#### DIRECTIVE 1:
Reproduce the part of the money-taboo text that opens with the words "My dream is" and closes with "start owning it.".

#### DOCUMENT EXTRACT:
____________

This results in poor decision-making, declining levels of happiness, and the stifled intellect of thousands of Australians who are living under financial pressure. Did you know that on average, a person preoccupied with money problems experiences a drop in mental ability similar to a 13-point loss of IQ, or pulling a complete all-nighter? Scary, right. Combine that with a finance industry driven by greed and dishonesty that’s rampant with unsecured personal credit, inappropriate financial advice and conflicted remuneration, and we have nowhere to go. For many of us, it’s still awkward to discuss money with friends and family, and even if we’re able to have the conversation and ask the questions, to actually get specific, actionable starting points is close to impossible.
Having been the go-to finance friend for over ten years, fielding a variety of financial questions with inadequate, opaque answers, I’ve had enough. I also think it’s about time someone shook up the finance industry so that it stops profiting from the needy to benefit the wealthy. So, together with my partners in crime, Nick and Hayden, we set out to build a wealth platform that genuinely puts people first. A community that not only teaches good financial habits, but also allows us to have conversations about them, and then implement them. A platform that empowers the sound financial principles of niche communities like The Barefoot Investor and Financial Independence Retire Early to be projected into the mainstream. And by taking these principles mainstream, I believe we can create meaningful improvements in financial literacy, decrease the financial stresses of everyday Australians, and ultimately unlock the creative potential of our nation.
My dream is to eradicate the money taboo. I think pearler, or a platform like it, is crucial to Australia prospering in the future. I dream of a day when the people and the country I love stops acting like slaves to money, and instead, we finally start owning it.

____________

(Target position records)
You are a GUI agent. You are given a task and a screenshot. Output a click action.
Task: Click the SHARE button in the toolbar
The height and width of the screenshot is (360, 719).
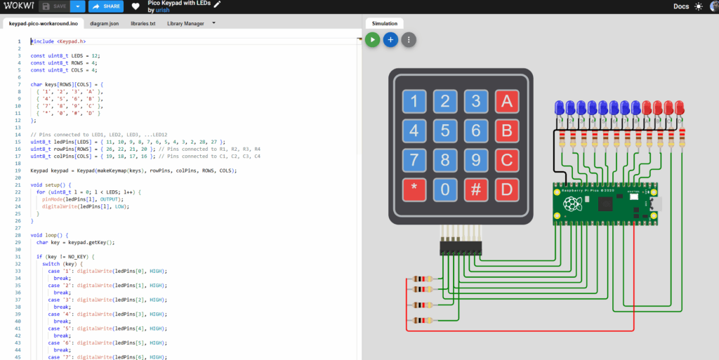(106, 6)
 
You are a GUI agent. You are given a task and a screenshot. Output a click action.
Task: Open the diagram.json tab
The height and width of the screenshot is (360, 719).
(105, 23)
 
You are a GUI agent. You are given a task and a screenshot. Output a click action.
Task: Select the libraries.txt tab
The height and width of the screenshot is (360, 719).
(143, 23)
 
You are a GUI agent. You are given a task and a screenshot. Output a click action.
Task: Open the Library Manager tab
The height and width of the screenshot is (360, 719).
(185, 23)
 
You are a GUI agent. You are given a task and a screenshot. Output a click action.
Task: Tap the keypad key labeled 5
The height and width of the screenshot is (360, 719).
(445, 131)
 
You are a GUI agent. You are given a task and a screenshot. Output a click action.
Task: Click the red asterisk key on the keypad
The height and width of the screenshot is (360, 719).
(414, 189)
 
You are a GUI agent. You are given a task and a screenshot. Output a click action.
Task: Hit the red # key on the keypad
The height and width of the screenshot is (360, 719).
(476, 189)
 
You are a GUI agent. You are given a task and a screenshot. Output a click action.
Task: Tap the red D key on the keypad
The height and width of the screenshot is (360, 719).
(506, 189)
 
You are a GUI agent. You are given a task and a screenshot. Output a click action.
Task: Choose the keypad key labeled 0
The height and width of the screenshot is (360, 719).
(445, 189)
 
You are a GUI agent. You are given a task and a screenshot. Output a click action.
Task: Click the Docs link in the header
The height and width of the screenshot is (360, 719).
(680, 6)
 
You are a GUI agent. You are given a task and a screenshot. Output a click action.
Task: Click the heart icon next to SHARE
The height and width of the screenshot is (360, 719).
(136, 6)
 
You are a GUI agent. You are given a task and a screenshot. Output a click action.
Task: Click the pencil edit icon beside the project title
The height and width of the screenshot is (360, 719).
(217, 4)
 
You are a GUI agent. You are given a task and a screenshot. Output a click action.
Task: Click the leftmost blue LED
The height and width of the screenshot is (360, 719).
(560, 107)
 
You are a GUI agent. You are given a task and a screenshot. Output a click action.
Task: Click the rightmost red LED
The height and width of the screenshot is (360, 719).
(680, 107)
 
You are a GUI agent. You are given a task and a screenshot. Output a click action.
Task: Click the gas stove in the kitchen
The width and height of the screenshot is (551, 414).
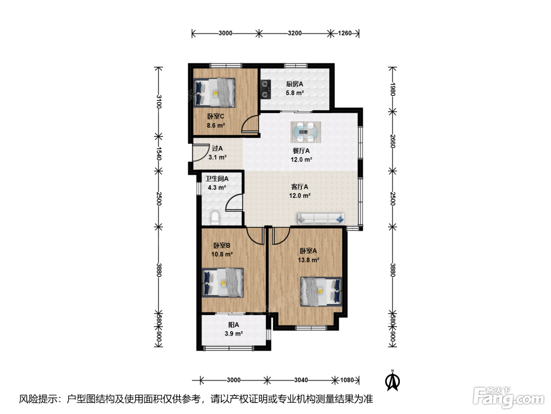coord(265,89)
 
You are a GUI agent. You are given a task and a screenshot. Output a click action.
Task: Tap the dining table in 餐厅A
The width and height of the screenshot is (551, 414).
coord(306,132)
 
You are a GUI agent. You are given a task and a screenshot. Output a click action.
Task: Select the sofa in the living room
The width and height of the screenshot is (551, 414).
coord(321,219)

____________

#### DIRECTIVE 2:
Which lines of the listing contain the word "icon"? Collect each of them.

#### COMPLETE ANSWER 1:
My dream is to eradicate the money taboo. I think pearler, or a platform like it, is crucial to Australia prospering in the future. I dream of a day when the people and the country I love stops acting like slaves to money, and instead, we finally start owning it.

#### COMPLETE ANSWER 2:
Task: Click the heart icon next to SHARE
Task: Click the pencil edit icon beside the project title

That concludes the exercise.